The problem:
Put every line of the listing, starting at its first line and ending at the line that contains "Looking at the", into a Markdown table with the columns Row and Line. Leave out blank lines.

(Items from a dataset)
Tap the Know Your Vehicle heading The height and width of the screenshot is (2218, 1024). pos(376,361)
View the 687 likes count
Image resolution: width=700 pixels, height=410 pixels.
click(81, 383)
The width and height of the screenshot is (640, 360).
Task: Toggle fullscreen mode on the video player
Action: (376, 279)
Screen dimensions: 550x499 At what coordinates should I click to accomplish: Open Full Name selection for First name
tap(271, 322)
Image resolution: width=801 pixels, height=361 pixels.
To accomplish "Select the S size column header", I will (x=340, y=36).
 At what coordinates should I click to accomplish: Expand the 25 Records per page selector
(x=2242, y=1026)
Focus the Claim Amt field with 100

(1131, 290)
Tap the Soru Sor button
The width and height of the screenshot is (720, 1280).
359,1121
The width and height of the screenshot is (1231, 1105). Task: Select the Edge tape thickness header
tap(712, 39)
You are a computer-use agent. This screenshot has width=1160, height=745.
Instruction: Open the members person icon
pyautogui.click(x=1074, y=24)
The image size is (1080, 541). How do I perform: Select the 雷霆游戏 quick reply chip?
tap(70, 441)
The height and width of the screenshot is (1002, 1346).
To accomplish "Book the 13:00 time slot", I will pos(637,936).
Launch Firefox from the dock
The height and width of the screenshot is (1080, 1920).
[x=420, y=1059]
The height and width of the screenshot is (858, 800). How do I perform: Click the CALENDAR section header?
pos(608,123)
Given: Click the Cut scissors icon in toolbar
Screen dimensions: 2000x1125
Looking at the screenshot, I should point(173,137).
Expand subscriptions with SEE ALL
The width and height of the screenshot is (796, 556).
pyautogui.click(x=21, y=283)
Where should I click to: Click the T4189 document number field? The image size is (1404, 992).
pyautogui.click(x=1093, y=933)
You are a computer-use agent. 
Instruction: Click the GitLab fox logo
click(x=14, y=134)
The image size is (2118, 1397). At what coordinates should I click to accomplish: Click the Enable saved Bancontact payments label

Response below:
| Row | Line |
|---|---|
| 1 | Tap the Know Your Vehicle heading The height and width of the screenshot is (2218, 1024). pos(376,361) |
| 2 | View the 687 likes count |
| 3 | Image resolution: width=700 pixels, height=410 pixels. |
| 4 | click(81, 383) |
| 5 | The width and height of the screenshot is (640, 360). |
| 6 | Task: Toggle fullscreen mode on the video player |
| 7 | Action: (376, 279) |
| 8 | Screen dimensions: 550x499 At what coordinates should I click to accomplish: Open Full Name selection for First name |
| 9 | tap(271, 322) |
| 10 | Image resolution: width=801 pixels, height=361 pixels. |
| 11 | To accomplish "Select the S size column header", I will (x=340, y=36). |
| 12 |  At what coordinates should I click to accomplish: Expand the 25 Records per page selector |
| 13 | (x=2242, y=1026) |
| 14 | Focus the Claim Amt field with 100 |
| 15 | (1131, 290) |
| 16 | Tap the Soru Sor button |
| 17 | The width and height of the screenshot is (720, 1280). |
| 18 | 359,1121 |
| 19 | The width and height of the screenshot is (1231, 1105). Task: Select the Edge tape thickness header |
| 20 | tap(712, 39) |
| 21 | You are a computer-use agent. This screenshot has width=1160, height=745. |
| 22 | Instruction: Open the members person icon |
| 23 | pyautogui.click(x=1074, y=24) |
| 24 | The image size is (1080, 541). How do I perform: Select the 雷霆游戏 quick reply chip? |
| 25 | tap(70, 441) |
| 26 | The height and width of the screenshot is (1002, 1346). |
| 27 | To accomplish "Book the 13:00 time slot", I will pos(637,936). |
| 28 | Launch Firefox from the dock |
| 29 | The height and width of the screenshot is (1080, 1920). |
| 30 | [x=420, y=1059] |
| 31 | The height and width of the screenshot is (858, 800). How do I perform: Click the CALENDAR section header? |
| 32 | pos(608,123) |
| 33 | Given: Click the Cut scissors icon in toolbar |
| 34 | Screen dimensions: 2000x1125 |
| 35 | Looking at the screenshot, I should point(173,137). |